Médecins, nutritionnistes et analyses consultés à l’époque sont formels: il est atteint d’anorexie. S’est ensuivie une longue période de convalescence, qui l’a vu passer par différentes phases plus éprouvantes les unes que les autres.
«J’ai été hospitalisé une première fois en novembre 2021. Ça avait été très court et le risque de rechute était immense, vu qu’on n’avait pas traité la source du problème.» Et ce qui devait arriver arriva. «Quelques mois plus tard, j’étais déjà retombé dans mes travers. Un matin du mois de juin, on a toqué à ma porte pour m’interner de force à Saint-Loup. C’est en voyant le visage de mes proches à ce moment-là que j’ai pris la dimension de ce qui était en train de se passer.»
Une période rude, mais qui a eu le mérite d’ouvrir les yeux du futur triathlète. «Sans cette hospitalisation, je serais probablement encore enfermé dans cette spirale négative», reconnaît-il sans peine.
Un mental d’acier
À sa sortie d’hôpital, il a fallu à Julien Gauthey retrouver une routine, redonner un sens à sa vie. Alors, il a recommencé à courir. «Mon père adorait m’emmener lorsqu’il sortait faire ses entraînements de course à pied. C’est par là que j’ai repris, mais je me suis assez vite lassé. J’avais besoin d’autre chose», se souvient-il.
«Un jour, en parcourant les réseaux sociaux, je me suis laissé inspirer par l’Ironman. Je me suis dit que c’est cela que j’avais envie de faire», explique celui qui partage son quotidien sur Youtube et Instagram avec une communauté de plusieurs milliers d’abonnés, sous le pseudonyme Julinho_fit. Une façon pour lui d’échanger sur sa propre expérience et d’inspirer, s’il le peut, de nouvelles vocations.

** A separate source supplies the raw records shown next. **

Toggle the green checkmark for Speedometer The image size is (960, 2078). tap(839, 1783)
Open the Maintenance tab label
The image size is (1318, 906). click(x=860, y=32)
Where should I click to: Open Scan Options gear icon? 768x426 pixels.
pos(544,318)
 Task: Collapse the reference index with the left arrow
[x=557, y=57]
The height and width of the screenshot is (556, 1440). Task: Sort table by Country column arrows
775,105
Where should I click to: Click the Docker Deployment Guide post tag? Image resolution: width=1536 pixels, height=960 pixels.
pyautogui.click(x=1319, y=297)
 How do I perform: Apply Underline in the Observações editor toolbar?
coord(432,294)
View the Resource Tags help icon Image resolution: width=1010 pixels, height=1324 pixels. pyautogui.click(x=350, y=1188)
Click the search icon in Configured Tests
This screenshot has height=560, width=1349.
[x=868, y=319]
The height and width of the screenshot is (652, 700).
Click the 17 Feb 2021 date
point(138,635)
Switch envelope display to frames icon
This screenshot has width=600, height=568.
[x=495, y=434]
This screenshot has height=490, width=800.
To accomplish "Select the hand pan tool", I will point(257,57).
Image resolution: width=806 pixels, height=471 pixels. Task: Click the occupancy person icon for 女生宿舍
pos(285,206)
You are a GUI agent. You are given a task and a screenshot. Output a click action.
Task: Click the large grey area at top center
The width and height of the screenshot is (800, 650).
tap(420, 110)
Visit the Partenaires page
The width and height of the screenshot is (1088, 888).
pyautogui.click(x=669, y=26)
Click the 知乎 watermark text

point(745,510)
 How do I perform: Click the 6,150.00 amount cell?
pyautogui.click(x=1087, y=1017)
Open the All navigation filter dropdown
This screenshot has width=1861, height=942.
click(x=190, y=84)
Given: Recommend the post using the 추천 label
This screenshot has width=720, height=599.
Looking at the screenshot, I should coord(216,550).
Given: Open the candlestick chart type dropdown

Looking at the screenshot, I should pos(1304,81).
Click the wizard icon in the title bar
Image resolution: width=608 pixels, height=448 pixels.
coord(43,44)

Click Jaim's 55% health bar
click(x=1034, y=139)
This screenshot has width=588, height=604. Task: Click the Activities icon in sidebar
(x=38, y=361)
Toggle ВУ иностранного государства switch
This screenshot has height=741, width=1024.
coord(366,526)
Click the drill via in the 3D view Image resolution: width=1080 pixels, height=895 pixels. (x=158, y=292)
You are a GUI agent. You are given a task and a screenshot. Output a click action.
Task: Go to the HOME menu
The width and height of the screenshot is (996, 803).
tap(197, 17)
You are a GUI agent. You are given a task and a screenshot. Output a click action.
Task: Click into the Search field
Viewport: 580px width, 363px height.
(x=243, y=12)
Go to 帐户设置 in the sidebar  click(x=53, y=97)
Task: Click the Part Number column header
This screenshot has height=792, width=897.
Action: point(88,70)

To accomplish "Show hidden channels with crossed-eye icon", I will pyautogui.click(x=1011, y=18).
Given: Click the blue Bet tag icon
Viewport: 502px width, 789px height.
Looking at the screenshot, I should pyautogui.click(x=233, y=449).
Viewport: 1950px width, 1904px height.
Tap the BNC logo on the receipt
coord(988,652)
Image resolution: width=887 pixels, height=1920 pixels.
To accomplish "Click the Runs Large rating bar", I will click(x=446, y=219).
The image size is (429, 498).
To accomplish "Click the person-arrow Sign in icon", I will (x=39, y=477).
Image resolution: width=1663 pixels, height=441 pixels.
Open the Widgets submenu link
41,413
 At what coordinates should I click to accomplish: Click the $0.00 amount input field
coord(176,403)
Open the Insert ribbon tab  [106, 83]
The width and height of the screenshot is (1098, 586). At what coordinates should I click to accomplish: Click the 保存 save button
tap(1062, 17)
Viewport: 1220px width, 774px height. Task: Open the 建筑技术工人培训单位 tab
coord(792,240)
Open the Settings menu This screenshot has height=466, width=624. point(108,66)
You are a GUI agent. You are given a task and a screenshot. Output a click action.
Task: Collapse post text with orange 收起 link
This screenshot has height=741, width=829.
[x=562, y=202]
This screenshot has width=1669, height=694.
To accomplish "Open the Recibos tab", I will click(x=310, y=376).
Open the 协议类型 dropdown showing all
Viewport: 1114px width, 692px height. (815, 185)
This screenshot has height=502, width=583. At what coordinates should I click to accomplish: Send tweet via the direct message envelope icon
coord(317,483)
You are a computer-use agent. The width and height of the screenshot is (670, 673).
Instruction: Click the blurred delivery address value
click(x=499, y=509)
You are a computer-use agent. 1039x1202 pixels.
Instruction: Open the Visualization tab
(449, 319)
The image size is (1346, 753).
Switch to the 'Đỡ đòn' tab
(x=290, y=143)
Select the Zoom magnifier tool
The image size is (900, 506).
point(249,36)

Et celui qui sera sur la ligne de part de l’épreuve de Nice, le 29 juin prochain, ne laisse rien au hasard dans la préparation de son grand objectif. «Au début j’ai un peu tout appris par moi-même, sur le tas. J’en faisais beaucoup trop, par envie de bien faire, mais je me suis rendu compte qu’il fallait que je sois davantage structuré pour continuer de progresser. J’ai également dû commencer à écouter mon corps.»
Coaché par Steven Galibert, vainqueur de l’Ironman de Nice en 2024 et champion de France de la discipline, Julien Gauthey est entre de bonnes mains, à quelques semaines de se lancer dans sa plus grande aventure. Une épopée qui aura, de surcroît, une saveur toute particulière. «Ce sera spécial pour moi, car mes grands-parents viennent du sud de la France, d’Antibes, précisément.»
Le sportif est fin prêt, bien décidé à vivre les émotions d’une vie, celle qui est la sienne aujourd’hui. «Je vais le faire en repensant au Julien qui était dans sa chambre d’hôpital et qui aurait rêvé d’accomplir ce genre de choses.»
Et de mesurer l’ampleur du chemin parcouru. «Dans ma vie, j’ai vu des larmes couler sur les joues de mon père seulement deux fois. Lorsqu’on est venu me chercher pour m’emmener à l’hôpital, et à Vichy, sur la ligne d’arrivée de mon tout premier triathlon.»